The goal of this study is to elucidate the nature and directionality of the relationship between depressive symptoms and deliberate self-harm among rural adolescents in western China. To achieve this goal, we utilize a cross-lagged panel analysis to estimate repeated measures across the three waves of a panel study conducted in rural Sichuan, China, from 2015 to 2017. More specifically, this study tests the following three hypotheses: First, it is hypothesized that there will be longitudinal relationships between depressive symptoms and deliberate self-harm across the three waves of the two-year panel study (H1). Second, it is further surmised that there will be cross-lagged relationships between depressive symptoms and deliberate self-harm across the same study period (H2). Finally, the hypothesized cross-lagged relationships will remain invariant across subgroups defined by gender, pubertal stage, and academic performance (H3).
2 Materials and methods
2.1 Procedures and participants
A panel study was conducted over a 2-year span from October 2015 to October 2017 in two rural high schools in Zizhong County, Sichuan Province, China. Study participants were junior high students in grades 7–9 (early pubertal stage) and senior high students in grades 10–12 (middle-to-late pubertal stage) (32). A multi-stage sampling technique was employed to select the study subjects. Zizhong County was chosen as our study site because its level of socioeconomic development is representative of that in the province. Two schools (both offering grades 7–12) were randomly selected from the 17 rural high schools in Zizhong County.
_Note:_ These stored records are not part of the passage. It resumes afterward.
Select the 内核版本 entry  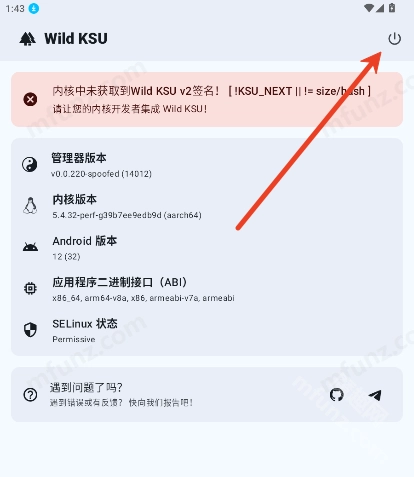[x=207, y=206]
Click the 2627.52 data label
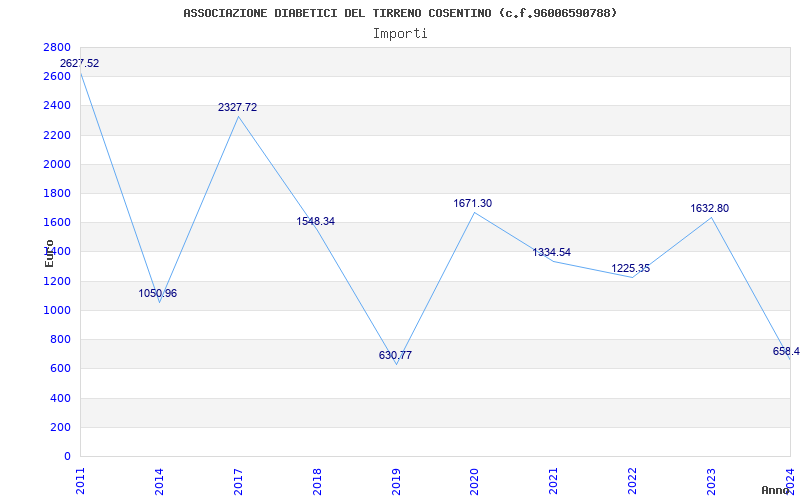The image size is (800, 500). coord(80,63)

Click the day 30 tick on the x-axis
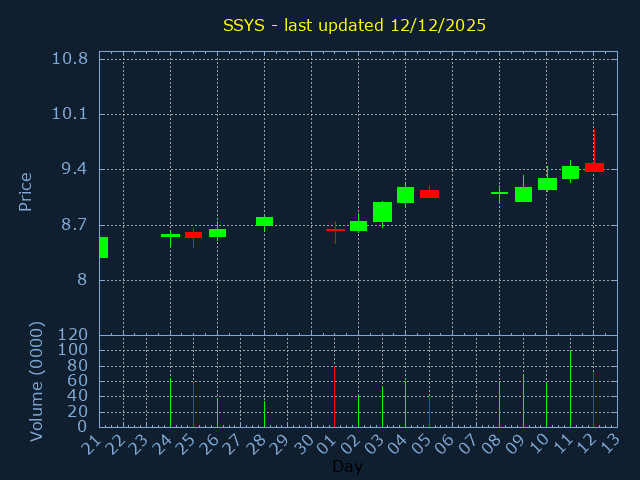(305, 441)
All junior high students in grade 7 (mean age: 12.2 years, standard deviation, SD: 0.7, Range: 10–16) and senior high students in grade 10 (mean age: 15.3 years, SD: 0.7, Range: 12–18) were included as the participants in the baseline survey, which was fielded in October 2015. This survey project featured self-administered questionnaires designed to be completed by the participants. In each survey, participants filled out questionnaires in a classroom setting. To avoid potential learning effects from repeated measures, the sequence of items was altered across surveys. This survey project was approved by the Medical Ethics Committee of Sichuan University (No. 20140307 and Gwll2023117). Written informed consent was secured from all participants and their parents or guardians before the survey was conducted.
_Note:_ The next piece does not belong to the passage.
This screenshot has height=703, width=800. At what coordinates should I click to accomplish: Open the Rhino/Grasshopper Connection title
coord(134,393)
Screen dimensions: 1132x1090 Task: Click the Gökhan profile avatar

This study used data from three survey waves: the baseline survey (October 2015), the second follow-up survey (October 2016), and the fourth follow-up survey (October 2017), in which data on depressive symptoms and deliberate self-harm were available. The original sample sizes from the three surveys were 2,869, 2,750, and 2,457. It is important to note that the number of participants at each survey point fluctuated, as some individuals who participated in the initial survey did not take part in subsequent surveys, while new students joined as participants. Due to sickness, participation in off-campus activities, or transfer, 673 (23.5%) participants from baseline dropped out at the second follow-up (Time 2), and an additional 331 (11.5%) participants continued to drop out at the fourth follow-up (Time 3). Additionally, 25 participants who failed to complete the depression scale and the deliberate self-harm item were excluded. As a result, the analytical sub-sample for the present study comprised 1,840 qualified participants who took part in all three waves. At baseline, of the 1,840 participants, 795 (43.2%) were boys and 1,045 (56.8%) were girls; 384 (20.9%) were junior high students and 1,456 (79.1%) were senior high students, with an average age of 14.6 years (SD: 1.4; Range: 10–18).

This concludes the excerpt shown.